Kein Allheilmittel, aber eine gute Chance
Rassismus und Rechtsextremismus sind ein gesamtgesellschaftliches Problem und ließen sich natürlich nicht mit einer singulären Bildungsmaßnahme allein in den Griff bekommen, betonten die Referierenden. Rassistische und rechtsextremistische Äußerungen böten jedoch gute Anlässe, um unausgesprochene Themen zu bearbeiten und darüber ins Gespräch zu kommen. Sie böten die Möglichkeit, am konkreten Beispiel demokratische Strukturen und Kultur auszubauen und die Chance, gestärkt in die Zukunft zu gehen
Fallwerkstätten
Anschließend ging es in die Fallarbeit. Mettler und Schumacher hatten zwei Beispielfälle mitgebracht, welche die Teilnehmenden in vier Arbeitsgruppen bearbeiten. Im ersten Fall ging es um Schüler:innen, die im Klassenchat rechtsextreme und rassistische GIFs und Memes verbreiteten. Die Schulleitung war zwar über die Vorfälle informiert, ging laut Szenario aber davon aus, dass es sich um typisches jugendliches Verhalten handele, das nur politisch aufgeladen werde. Im zweiten Fall ging es ebenfalls um rassistische und rechtsextreme Äußerungen und Stereotype. Mit diesen wurden Schüler:innen im Klassenchat beleidigt und herabgewürdigt. Darauf angesprochen gaben die Verfasser:innen an, die Äußerungen seien lediglich ‚im Spaß‘ getätigt worden und waren sich keiner Schuld bewusst.
Die Referierenden baten die Teilnehmenden nun, die Fälle anhand von drei Leitfragen zu diskutieren:
- Was könnten die Folgen für die verschiedenen Akteur:innen sein, wenn sie nicht handeln?
- Für die Schüler:innen, die die rechtsextremen Inhalte versenden
- Für Schüler:innen in der Klasse, die von den rassistischen Inhalten betroffen sind
- Für die „unbeteiligten“ Schüler:innen, die sich zu den Inhalten bisher noch nicht geäußert haben
- Handlungsschritte und Akteur:innen (z.B. Lehrkräfte, Schüler:innen, Eltern)

Arbeitsauftrag:
Gib den Text über die Fallwerkstätten beginnend bei „Die Referierenden baten“ und endend bei „sie nicht handeln?“ erneut wieder. Ändere dabei „Leitfragen“ in „Kernfragen“. Die anschließenden Zeilen stammen aus einer anderen Quelle.

Zeilenauszüge:

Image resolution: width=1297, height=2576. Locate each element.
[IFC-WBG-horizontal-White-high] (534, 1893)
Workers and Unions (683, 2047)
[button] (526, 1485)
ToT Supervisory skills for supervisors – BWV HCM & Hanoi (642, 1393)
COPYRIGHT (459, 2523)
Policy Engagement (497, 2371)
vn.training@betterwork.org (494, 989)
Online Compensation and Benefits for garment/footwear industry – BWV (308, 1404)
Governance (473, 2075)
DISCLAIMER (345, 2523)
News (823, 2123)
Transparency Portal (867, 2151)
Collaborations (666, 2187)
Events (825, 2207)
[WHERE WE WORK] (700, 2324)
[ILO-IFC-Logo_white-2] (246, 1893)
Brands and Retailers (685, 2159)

Ergebnis:
Die Referierenden baten die Teilnehmenden nun, die Fälle anhand von drei Kernfragen zu diskutieren:
- Was könnten die Folgen für die verschiedenen Akteur:innen sein, wenn sie nicht handeln?